SELECTED EXTRACT:
They worked with farmers to find solutions that benefit- ed the land and fulfilled the landowners’ aspirations.
In 1933, the Soil Erosion Service, predecessor to the Soil Conservation Service and NRCS, began working with farmers in the Coon Creek watershed of southwestern Wisconsin to transform the square, eroding fields into what one sees today—a conservation showplace of contouring, stripcropping, terracing, and wise land use that benefits the soil, air, water, as well as the plant, animal, and human life of the whole watershed.
The carpeting of the land with soil conservation works nationwide was hastened with the passage of the Soil Conservation Act in April of 1935.
Recognition of the first conservation district, bounded by the Brown Creek watershed in North Carolina, on Aug. 4, 1937, established a method for the Service to assist farmers in the conservation districts. Locally elected citizens established priorities and plans for the district’s work.
In Texas the persistence of Mr. V.C. Marshall paved the way for the first soil and water conservation districts which were formed on April 30, 1939 when 16 districts were issued certificates of organization. Mr. Marshall became known as the father of soil and water conservation district program in Texas.
At the Kleberg-Kenedy SWCD Annual Banquet on Tuesday which will be highlighted in next week’s column, a brief history of the Districts was given by Chairman John Prukop.
He highlighted the history of the local District also. Kleberg County was originally part of the San Diego-Aqua Dulce SWCD No. 229 in 1941. Then the Nueces-Jim Wells-Kleberg SWCD #311 came about in the 1960’s.

STATED TASK:
Reproduce the part of the soil conservation history that opens with the words containing "In Texas the" and closes with "program in Texas.". The listing comes from a separate source unrelated to the soil conservation history.

RECORDS PROVIDED:
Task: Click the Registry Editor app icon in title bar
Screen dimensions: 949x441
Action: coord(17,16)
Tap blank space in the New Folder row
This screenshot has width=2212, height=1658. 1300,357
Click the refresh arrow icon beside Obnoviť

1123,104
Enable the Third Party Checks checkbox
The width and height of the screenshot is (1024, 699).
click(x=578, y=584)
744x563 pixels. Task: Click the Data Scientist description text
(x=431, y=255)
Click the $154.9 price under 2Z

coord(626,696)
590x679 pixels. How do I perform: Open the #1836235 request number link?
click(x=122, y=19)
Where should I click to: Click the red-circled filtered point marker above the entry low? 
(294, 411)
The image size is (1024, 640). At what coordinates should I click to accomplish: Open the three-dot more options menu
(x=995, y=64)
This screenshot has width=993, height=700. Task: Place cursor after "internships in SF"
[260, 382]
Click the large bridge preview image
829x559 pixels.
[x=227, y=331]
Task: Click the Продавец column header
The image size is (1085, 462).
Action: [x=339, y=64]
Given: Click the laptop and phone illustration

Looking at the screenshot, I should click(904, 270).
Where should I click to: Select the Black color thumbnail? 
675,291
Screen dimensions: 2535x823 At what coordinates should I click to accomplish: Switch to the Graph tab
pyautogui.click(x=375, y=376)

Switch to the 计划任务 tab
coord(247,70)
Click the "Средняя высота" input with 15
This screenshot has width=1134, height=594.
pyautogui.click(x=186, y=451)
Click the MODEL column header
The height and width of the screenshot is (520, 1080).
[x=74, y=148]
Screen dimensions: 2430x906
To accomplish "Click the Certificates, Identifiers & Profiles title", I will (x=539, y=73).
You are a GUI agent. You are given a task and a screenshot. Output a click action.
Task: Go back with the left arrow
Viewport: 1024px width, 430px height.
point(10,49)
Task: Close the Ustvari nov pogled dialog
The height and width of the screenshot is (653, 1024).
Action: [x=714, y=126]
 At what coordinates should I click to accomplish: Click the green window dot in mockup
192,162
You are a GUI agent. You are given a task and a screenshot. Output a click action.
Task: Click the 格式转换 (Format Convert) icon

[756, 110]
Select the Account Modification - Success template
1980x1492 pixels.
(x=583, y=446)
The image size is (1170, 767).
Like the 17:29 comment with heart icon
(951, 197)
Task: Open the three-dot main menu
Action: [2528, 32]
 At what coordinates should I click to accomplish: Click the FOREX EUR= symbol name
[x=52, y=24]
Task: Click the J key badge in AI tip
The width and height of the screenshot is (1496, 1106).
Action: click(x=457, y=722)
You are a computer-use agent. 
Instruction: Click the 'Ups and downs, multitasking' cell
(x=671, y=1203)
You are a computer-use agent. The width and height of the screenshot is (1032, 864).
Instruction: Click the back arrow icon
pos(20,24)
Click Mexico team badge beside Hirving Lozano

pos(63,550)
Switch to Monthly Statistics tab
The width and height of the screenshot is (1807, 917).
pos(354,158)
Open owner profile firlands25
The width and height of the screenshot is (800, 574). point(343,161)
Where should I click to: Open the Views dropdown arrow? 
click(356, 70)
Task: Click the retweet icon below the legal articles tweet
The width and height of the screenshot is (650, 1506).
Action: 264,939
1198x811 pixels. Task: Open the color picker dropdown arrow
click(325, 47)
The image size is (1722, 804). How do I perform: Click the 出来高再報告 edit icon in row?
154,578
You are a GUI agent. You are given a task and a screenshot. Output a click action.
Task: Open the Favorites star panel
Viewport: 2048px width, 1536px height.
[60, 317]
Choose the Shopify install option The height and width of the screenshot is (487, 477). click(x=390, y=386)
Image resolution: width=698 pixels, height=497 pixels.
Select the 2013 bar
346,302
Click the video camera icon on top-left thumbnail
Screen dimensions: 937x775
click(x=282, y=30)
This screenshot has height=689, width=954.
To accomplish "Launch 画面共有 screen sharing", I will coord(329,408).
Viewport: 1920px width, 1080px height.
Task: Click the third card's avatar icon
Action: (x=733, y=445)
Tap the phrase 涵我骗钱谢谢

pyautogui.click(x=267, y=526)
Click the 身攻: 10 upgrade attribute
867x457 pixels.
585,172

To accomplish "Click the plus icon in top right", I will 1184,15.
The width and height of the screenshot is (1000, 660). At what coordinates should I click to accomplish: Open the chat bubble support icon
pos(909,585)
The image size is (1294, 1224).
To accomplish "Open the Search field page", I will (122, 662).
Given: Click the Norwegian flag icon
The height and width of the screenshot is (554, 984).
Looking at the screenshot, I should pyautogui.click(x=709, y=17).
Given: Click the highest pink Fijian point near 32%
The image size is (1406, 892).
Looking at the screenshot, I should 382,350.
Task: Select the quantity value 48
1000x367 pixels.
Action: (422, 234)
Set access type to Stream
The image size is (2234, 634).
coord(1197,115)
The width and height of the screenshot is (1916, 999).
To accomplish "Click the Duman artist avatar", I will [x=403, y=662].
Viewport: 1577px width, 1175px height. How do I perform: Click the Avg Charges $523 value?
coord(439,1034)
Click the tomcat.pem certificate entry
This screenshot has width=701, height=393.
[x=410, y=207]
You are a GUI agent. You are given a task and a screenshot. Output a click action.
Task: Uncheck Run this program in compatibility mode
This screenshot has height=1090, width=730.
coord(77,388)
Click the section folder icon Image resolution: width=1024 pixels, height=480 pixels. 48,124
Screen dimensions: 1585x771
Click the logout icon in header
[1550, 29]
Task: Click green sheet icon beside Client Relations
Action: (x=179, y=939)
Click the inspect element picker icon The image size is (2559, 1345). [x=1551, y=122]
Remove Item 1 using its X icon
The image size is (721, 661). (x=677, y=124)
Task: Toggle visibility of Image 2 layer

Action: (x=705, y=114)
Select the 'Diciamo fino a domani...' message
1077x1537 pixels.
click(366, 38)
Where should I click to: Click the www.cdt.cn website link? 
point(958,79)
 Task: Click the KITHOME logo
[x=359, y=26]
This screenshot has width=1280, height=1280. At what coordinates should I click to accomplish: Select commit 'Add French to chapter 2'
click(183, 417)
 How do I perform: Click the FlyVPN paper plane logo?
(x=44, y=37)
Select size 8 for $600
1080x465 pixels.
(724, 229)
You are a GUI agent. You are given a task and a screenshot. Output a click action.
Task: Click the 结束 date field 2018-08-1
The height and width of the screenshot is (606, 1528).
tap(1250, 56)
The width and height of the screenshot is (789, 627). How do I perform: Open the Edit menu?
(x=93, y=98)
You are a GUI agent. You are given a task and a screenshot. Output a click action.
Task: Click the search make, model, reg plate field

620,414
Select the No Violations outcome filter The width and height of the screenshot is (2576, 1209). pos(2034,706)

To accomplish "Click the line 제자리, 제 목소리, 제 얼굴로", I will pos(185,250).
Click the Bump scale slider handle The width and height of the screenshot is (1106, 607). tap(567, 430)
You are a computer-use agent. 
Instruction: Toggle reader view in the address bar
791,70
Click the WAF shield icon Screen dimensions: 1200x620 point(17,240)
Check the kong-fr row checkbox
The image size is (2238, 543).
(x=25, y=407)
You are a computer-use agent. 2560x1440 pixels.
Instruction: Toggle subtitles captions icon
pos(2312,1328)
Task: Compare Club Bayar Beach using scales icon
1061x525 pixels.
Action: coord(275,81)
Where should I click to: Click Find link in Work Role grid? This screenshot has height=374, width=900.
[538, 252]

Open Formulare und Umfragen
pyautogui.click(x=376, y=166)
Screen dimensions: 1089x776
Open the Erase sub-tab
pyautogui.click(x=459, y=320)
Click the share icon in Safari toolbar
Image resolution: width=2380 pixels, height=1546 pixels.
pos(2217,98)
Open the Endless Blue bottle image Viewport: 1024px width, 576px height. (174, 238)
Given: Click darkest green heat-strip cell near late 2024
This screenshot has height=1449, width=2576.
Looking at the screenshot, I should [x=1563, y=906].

THE SOLUTION:
In Texas the persistence of Mr. V.C. Marshall paved the way for the first soil and water conservation districts which were formed on April 30, 1939 when 16 districts were issued certificates of organization. Mr. Marshall became known as the father of soil and water conservation district program in Texas.